═════ Excerpted records

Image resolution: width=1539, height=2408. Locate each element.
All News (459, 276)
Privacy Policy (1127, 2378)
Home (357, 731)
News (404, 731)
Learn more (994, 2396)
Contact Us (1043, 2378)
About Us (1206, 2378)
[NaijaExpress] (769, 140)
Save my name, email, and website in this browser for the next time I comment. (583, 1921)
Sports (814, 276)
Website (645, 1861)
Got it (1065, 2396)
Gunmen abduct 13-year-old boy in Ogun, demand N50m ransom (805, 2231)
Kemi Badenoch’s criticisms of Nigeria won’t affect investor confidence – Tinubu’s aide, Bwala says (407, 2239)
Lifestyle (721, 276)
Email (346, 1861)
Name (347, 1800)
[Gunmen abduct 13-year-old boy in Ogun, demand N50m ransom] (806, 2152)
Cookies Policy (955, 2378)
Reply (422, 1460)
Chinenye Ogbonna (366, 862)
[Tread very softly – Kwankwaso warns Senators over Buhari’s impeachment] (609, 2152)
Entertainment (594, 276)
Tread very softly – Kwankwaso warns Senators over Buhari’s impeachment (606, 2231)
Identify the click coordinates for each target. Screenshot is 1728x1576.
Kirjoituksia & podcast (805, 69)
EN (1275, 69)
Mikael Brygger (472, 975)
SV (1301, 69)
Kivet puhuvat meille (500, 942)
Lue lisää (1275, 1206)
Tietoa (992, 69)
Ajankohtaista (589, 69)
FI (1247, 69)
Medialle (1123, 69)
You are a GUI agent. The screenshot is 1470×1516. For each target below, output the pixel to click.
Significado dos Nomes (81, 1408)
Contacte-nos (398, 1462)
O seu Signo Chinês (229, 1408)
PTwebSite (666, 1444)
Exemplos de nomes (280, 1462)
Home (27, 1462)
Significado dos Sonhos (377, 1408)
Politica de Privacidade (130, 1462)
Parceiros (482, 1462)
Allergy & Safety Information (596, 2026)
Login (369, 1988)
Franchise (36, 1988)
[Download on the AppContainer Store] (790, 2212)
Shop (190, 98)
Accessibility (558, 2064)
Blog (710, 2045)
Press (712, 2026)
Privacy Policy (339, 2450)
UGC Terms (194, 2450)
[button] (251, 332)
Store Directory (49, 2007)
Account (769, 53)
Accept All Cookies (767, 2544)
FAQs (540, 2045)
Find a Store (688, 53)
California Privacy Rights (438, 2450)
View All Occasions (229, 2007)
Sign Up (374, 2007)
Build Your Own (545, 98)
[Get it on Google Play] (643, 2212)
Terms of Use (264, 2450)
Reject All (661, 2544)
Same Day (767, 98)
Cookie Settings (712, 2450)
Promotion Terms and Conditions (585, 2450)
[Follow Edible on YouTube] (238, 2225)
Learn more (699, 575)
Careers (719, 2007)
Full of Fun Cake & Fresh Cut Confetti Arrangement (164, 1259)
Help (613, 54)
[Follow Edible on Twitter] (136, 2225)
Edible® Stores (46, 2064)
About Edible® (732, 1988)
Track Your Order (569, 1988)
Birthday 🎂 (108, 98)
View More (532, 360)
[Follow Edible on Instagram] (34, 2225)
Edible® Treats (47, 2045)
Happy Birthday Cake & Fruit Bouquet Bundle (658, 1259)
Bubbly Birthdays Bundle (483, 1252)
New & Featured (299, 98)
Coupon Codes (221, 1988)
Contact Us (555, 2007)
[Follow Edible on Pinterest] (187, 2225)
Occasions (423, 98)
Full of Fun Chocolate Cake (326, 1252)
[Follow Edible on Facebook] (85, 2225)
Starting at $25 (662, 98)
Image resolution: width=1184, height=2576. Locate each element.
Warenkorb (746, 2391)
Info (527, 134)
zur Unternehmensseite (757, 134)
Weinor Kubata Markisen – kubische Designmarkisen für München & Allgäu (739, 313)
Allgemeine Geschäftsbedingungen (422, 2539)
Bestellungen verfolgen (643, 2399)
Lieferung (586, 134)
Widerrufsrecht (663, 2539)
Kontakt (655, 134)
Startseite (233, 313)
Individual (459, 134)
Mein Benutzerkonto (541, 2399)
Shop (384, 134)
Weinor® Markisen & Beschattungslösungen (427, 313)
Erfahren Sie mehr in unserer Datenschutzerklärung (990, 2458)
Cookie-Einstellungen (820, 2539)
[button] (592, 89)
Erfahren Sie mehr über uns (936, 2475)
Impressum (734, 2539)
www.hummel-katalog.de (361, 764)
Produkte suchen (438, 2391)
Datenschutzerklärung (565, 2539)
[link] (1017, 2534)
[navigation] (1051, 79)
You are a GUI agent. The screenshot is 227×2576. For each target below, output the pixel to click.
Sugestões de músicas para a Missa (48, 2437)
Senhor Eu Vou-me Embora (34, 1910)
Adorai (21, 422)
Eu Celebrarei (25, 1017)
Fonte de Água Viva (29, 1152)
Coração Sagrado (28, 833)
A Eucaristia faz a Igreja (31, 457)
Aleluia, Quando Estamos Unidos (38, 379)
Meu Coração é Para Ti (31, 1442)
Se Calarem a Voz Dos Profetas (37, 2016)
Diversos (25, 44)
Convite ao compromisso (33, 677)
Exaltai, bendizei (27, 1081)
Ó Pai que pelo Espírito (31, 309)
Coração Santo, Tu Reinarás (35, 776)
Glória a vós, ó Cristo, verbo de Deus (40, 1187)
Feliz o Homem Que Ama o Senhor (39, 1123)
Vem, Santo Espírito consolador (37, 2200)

══════════

- Task -
Reproduce exactly the entries above, limited to the lines from the one with "Cookie-Einstellungen (820, 2539)" through the one with "A Eucaristia faz a Igreja (31, 457)", both included.

- Response to this exercise -
Cookie-Einstellungen (820, 2539)
[button] (592, 89)
Erfahren Sie mehr über uns (936, 2475)
Impressum (734, 2539)
www.hummel-katalog.de (361, 764)
Produkte suchen (438, 2391)
Datenschutzerklärung (565, 2539)
[link] (1017, 2534)
[navigation] (1051, 79)
You are a GUI agent. The screenshot is 227×2576. For each target below, output the pixel to click.
Sugestões de músicas para a Missa (48, 2437)
Senhor Eu Vou-me Embora (34, 1910)
Adorai (21, 422)
Eu Celebrarei (25, 1017)
Fonte de Água Viva (29, 1152)
Coração Sagrado (28, 833)
A Eucaristia faz a Igreja (31, 457)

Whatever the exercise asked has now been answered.